Russia retains overwhelming advantages in the field and its identification on Monday of a safe passage corridor from the capital raised fears a much larger assault may be imminent.

Still, the failure to achieve a quick victory against a determined resistance, together with an unexpectedly unified response from Europe and the US, has led to a growing narrative that Putin miscalculated and is lashing out.

The US on Sunday had described Putin’s nuclear decision as “escalatory.” UK Secretary of State for Defence Ben Wallace said the move was “about distracting the world” from Russia’s

setbacks in Ukraine and that it made no change to Russia’s actual nuclear posture.

Those changes are usually signals designed for opposing defence and intelligence agencies to pick up, according to Jeffrey Lewis, of the Middlebury Institute for International Studies in California.

Small changes of alert happen routinely, Lewis said. What makes the Russian move unusual is that for the first time since the 1970s that signal was made on live TV for public consumption.

The aim, he said, might be to spook Germany in particular into losing its resolve to confront Russia.

German Chancellor Olaf Scholz ordered a sharp increase in defence spending just hours before Putin’s TV appearance.

“I think that helps reveal his motivation: He has made a series of misjudgments, about the Ukrainians and NATO, and the West more broadly in its unity,” Lewis said. “My guess is that

his goal here is to divide Europe.”

Russia has just under 4,500 nuclear warheads, according to the Bulletin of Nuclear Scientists.

Of those, 1,588 are deployed with the remainder held in reserve. Those warheads are carried

by 336 land-based nuclear missile launchers, 11 nuclear armed submarines and 137 strategic nuclear aircraft, according to the International Institute for Strategic Studies, a London think tank.

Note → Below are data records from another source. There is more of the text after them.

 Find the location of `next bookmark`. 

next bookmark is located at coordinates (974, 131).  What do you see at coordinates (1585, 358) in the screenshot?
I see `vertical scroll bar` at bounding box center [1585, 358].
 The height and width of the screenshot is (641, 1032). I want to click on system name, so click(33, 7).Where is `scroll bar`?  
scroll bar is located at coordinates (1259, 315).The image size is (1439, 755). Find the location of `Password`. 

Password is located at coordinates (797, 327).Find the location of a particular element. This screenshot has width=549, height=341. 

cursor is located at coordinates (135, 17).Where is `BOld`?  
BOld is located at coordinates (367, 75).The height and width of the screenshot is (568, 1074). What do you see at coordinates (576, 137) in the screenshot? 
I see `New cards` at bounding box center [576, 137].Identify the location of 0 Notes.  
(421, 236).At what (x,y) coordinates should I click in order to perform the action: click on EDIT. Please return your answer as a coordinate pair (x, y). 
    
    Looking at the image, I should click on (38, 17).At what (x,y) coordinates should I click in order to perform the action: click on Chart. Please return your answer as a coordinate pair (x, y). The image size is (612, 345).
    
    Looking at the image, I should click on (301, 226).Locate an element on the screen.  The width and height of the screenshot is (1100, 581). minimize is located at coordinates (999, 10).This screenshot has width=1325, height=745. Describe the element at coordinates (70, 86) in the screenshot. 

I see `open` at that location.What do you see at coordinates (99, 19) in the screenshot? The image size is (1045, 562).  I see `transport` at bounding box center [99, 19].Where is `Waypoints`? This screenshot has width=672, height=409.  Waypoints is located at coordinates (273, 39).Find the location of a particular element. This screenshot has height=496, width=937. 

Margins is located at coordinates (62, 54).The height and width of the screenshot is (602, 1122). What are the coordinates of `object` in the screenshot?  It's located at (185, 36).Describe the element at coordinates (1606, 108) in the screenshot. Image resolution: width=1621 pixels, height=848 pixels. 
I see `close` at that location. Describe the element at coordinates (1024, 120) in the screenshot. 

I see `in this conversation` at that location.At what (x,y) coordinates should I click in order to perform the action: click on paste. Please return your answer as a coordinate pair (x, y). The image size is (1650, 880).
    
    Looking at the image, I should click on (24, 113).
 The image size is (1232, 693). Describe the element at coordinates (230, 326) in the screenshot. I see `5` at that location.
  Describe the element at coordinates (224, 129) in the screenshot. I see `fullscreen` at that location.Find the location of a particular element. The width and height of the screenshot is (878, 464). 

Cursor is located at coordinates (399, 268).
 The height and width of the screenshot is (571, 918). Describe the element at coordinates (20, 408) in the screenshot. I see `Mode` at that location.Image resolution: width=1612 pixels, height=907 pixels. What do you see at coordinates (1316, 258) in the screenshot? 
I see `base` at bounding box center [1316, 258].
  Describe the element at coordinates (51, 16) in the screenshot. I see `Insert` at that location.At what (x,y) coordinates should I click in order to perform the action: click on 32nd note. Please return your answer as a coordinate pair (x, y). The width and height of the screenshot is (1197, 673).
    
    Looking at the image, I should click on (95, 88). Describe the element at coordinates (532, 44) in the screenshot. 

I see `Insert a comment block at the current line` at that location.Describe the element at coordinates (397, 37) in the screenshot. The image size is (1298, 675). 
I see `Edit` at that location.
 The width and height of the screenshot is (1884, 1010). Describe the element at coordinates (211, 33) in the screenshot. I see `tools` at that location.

The “special regime” the Russian leader talked about probably involves a switch from the peacetime sequence for a nuclear launch to a wartime sequence, according to Pavel Podvig,

a Geneva-based specialist in Russia’s strategic forces and senior researcher at the United Nations Institute for Disarmament Research.

That would reduce requirements for firing nuclear missiles to account for the possibility of a first strike.

Such a change would be harder for outsiders to see than the physical dispersal of additional nuclear-armed submarines and other measures that would come with a major change in alert status.

Following up on the threat wouldn’t necessarily mean firing a nuclear missile at a NATO country, Podvig said. Other possibilities include the use of a tactical battlefield nuclear

weapon to end the war in Ukraine.

Equally, Putin could make a conventional challenge to the western security alliance backed by his nuclear threat, aimed at exposing the conditional nature of its Article 5 commitment to

collective defence, according to Francois Heisbourg, a former official in the French foreign and defense ministries.

“We should be very concerned,” said Heisbourg, now adviser to the International Institute for Strategic Studies, a London security think tank.

If Putin’s Ukraine gambit succeeds, he will have Russian forces not just on NATO’s shared frontiers with Russia and Belarus, but also Ukraine and potentially Moldova, he said.

“When was the last time analysts thought that Putin was bluffing? It was five days ago,” Heisbourg said.

“I don’t think he does bluffing. He telegraphs what he wants to do.”